Le mouvement tend à s’installer chez les professionnels du bar depuis quelques années : les « french cocktails » à base d’ingrédients 100 % français. Les « coquetels », dirait l’un des pionniers en la matière, Stephen Martin, meilleur mixologiste 2009, qui les avaient ainsi rebaptisés dans son établissement À La Française.
Quand on parle cocktails, on englobe bien sûr les plus célèbres qui relèvent davantage des longs drinks tels les indétrônables spritz et mojito, toujours en tête du palmarès. Rhums, gins et vodkas tiennent souvent le haut de l’affiche et, en la matière, l’offre nationale n’a cessé de s’accroître ces dernières années, de quoi « cocktailiser » français.
On dénombre aujourd’hui plus d’une centaine de distilleries produisant du gin. Les french vodkas, avec les locomotives Grey Goose à base de blé et Cîroc à base de raisin, élaborées en terre charentaise, n’ont cessé de progresser au point de devenir le deuxième spiritueux exporté derrière le cognac. Le moscow mule a d’ailleurs toujours le vent en poupe, même s’il est conjugué à tous les spiritueux.
Les Antilles au parfum
Quant aux rhums, une majorité de ceux consommés en France proviennent toujours de nos territoires d’outre-mer, en particulier des Antilles françaises, Martinique et Guadeloupe pour les rhums agricoles, et de la Réunion pour les rhums de mélasse, même si Tahiti produit également depuis quelques années un excellent rhum agricole Mana’o.
Sans compter la floraison des rhums arrangés avec désormais une soixantaine de marques, la plupart étant élaborés à partir de rhums antillais ou réunionnais, mais sur le sol de la métropole (Ti Ced’ en Loire-Atlantique, MaloRhum en Bretagne, Arhumatic dans le Nord…).

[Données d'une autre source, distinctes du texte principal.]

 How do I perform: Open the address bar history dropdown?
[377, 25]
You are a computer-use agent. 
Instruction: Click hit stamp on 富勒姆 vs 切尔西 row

Quant aux liqueurs et crèmes de fruits, c’est l’une des rares catégories de spiritueux qui résistent encore à la crise. « On assiste à un zapping croissant des consommateurs de moins en moins fidèles aux marques et de plus en plus intéressés par l’expérience et la mixologie, ce qui explique d’ailleurs le succès des liqueurs, des spritz et des rhums arrangés », commente l’ancien président de la Fédération française des spiritueux Jean-Pierre Cointreau.
Même le cocktail sans doute le plus frenchy à base de pastis (mauresque, tomate ou perroquet), une catégorie en passe d’être doublée par les gins, tente un retour en force sur les terrasses, et pas seulement du Sud.
Le vin s’y met
Les liquoristes ne cessant d’étoffer leur gamme, la diversification (pardon, le « twistage ») est infinie, n’en déplaise au chanoine Kir, promoteur de l’aligoté-cassis qui a fait pendant près d’un demi-siècle les beaux jours de l’apéritif. Actuellement, le sureau est le moteur de croissance de la catégorie. Car au-delà des spiritueux, le vin se met aussi aux cocktails.
L’Association des vins de France promeut depuis plusieurs saisons auprès des 18-30 ans le chardo mule (chardonnay, ginger-beer et citron vert sur glace). Le rosé pamplemousse tant décrié peut être délicieux si vous prenez un bon rosé de Provence plutôt sec additionné d’une véritable crème de pamplemousse de Giffard, Vedrenne ou Cartron.
Le champagne et les crémants ont également leur carte à jouer dans l’univers cocktails : la célèbre soupe champenoise (champagne, jus de citron et triple sec – Cointreau ou Grand-Marnier) est aisément déclinable dans toutes les régions productrices de bulles. Rappelons également que le spritz peut se moduler en french version, un bon crémant, une clairette de Die ou de Limoux pouvant parfaitement remplacer un prosecco.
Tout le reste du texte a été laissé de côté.